Start of Text segment

# Replacing Windows In Brick House



## huesmann (Aug 18, 2011)

I have existing sliding aluminum-frame windows in my brick house. There's a brick sill, with the bricks oriented slightly downward and perpendicular to the wall. Kind of like this (except with aluminum framed windows):









On the interior the windows are framed with casing like you find around a doorway, so the interior opening is about 3.5-4.5 inches smaller than the brick exterior opening. Looks like this (except aluminum-framed):








I'd like to retain the existing interior sills. What kind of replacement window frames do I get? Do I get block frames such that the interior frame is just smaller than the sill, and fill in the exterior frame with wood? Or do I get Z-bar frames?


----------



## Windows on Wash (Aug 30, 2011)

What is the frame thickness (depth) on the existing aluminum window?

Z-Bar frames are typically for stucco and will not work well in your application.


----------



## huesmann (Aug 18, 2011)

Thanks for the response.

There's about 3/4-1" of frame around the window, inside the sill. There's also a storm window on the outside, with a separate frame.

I did have some of the windows replaced a few years ago (couldn't afford to have them all done at the time) and it looks like the installer used block frames. It looks like he covered the gap between the exterior of the block frame and the brick with some plastic/vinyl trim pieces (kind of like in the first picture I linked). Where can one get these trim pieces, and what are they officially called?


----------



## Windows on Wash (Aug 30, 2011)

If they are plastic, they are call frame expanders and you can get them from whomever makes the window.

If it is aluminum, it is part of the capping details.


----------



## Decoramould (Nov 16, 2009)

Depending on how the windows are installed, you might be able to use some composite window trim for that area.

You'll want it to match the rest of the house though, and it looks like you have an aluminum frieze board over the windows in your reflection.


----------



## huesmann (Aug 18, 2011)

The pics linked aren't of my house.


----------

End of Text segment
Start of Records provided

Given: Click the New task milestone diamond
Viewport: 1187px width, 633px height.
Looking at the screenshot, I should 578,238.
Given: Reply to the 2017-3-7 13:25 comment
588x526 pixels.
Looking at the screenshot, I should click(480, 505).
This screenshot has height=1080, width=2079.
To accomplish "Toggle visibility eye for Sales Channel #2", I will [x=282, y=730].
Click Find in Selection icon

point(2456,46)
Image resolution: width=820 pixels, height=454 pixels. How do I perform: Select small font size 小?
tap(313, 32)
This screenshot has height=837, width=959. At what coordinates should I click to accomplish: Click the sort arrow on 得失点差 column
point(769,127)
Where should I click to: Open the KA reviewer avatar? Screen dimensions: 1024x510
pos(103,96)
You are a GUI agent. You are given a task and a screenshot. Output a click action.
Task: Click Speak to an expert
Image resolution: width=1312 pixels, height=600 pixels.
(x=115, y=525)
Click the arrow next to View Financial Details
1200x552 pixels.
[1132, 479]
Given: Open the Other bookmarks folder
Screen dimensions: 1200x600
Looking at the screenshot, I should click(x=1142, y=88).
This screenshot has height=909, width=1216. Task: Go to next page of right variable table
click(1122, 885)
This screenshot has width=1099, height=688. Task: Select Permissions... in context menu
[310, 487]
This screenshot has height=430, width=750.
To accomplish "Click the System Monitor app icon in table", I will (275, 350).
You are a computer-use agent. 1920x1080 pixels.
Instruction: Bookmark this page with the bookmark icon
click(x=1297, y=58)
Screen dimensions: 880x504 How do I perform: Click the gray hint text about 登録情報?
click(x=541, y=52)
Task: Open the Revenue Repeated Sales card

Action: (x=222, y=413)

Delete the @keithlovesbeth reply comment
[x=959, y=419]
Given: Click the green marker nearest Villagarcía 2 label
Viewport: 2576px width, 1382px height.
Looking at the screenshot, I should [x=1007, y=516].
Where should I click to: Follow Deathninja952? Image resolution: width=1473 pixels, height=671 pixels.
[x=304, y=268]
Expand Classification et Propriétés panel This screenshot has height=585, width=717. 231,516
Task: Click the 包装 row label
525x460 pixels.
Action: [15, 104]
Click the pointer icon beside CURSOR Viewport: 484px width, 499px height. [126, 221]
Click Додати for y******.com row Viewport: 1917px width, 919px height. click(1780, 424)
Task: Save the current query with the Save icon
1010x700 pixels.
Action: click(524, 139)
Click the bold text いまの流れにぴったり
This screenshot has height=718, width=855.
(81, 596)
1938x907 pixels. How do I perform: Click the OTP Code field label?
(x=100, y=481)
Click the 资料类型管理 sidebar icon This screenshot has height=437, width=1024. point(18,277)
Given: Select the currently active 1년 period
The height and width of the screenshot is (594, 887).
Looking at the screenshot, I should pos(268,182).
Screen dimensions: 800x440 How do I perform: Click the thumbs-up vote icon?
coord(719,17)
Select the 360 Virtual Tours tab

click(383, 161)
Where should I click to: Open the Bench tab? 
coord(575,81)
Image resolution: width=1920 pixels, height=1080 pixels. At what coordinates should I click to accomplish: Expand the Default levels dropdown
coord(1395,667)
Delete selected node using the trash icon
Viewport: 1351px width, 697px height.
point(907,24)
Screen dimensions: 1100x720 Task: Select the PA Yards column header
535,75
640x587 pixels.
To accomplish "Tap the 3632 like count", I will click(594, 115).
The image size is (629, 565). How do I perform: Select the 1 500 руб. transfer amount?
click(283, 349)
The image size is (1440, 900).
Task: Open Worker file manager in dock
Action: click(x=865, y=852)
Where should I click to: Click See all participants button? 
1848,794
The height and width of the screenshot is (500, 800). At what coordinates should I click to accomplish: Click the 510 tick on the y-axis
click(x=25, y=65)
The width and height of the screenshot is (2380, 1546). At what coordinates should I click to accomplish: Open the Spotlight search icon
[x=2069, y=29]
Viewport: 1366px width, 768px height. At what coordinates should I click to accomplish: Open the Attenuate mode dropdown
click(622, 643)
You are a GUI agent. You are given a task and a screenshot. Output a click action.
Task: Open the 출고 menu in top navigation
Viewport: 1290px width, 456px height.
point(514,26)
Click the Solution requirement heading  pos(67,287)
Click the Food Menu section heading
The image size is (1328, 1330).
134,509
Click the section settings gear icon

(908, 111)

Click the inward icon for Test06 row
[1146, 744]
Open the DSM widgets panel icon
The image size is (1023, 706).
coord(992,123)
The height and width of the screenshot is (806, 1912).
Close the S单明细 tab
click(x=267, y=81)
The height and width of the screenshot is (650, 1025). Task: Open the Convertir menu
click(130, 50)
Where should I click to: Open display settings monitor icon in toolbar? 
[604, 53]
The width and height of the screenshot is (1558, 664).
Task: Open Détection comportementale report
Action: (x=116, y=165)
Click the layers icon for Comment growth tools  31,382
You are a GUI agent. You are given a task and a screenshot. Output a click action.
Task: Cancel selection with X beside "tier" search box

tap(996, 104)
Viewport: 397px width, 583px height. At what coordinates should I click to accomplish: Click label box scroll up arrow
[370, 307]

End of Records provided

## Aim A
Reproduce everything in the window replacement thread from "I did have some" down to "the capping details.".
## Aim B
How many lines of the records contain the string "Where"? Reply with the number only.
The window replacement thread and the records have no connection to each other.

## Reply A
I did have some of the windows replaced a few years ago (couldn't afford to have them all done at the time) and it looks like the installer used block frames. It looks like he covered the gap between the exterior of the block frame and the brick with some plastic/vinyl trim pieces (kind of like in the first picture I linked). Where can one get these trim pieces, and what are they officially called?


----------



## Windows on Wash (Aug 30, 2011)

If they are plastic, they are call frame expanders and you can get them from whomever makes the window.

If it is aluminum, it is part of the capping details.

## Reply B
5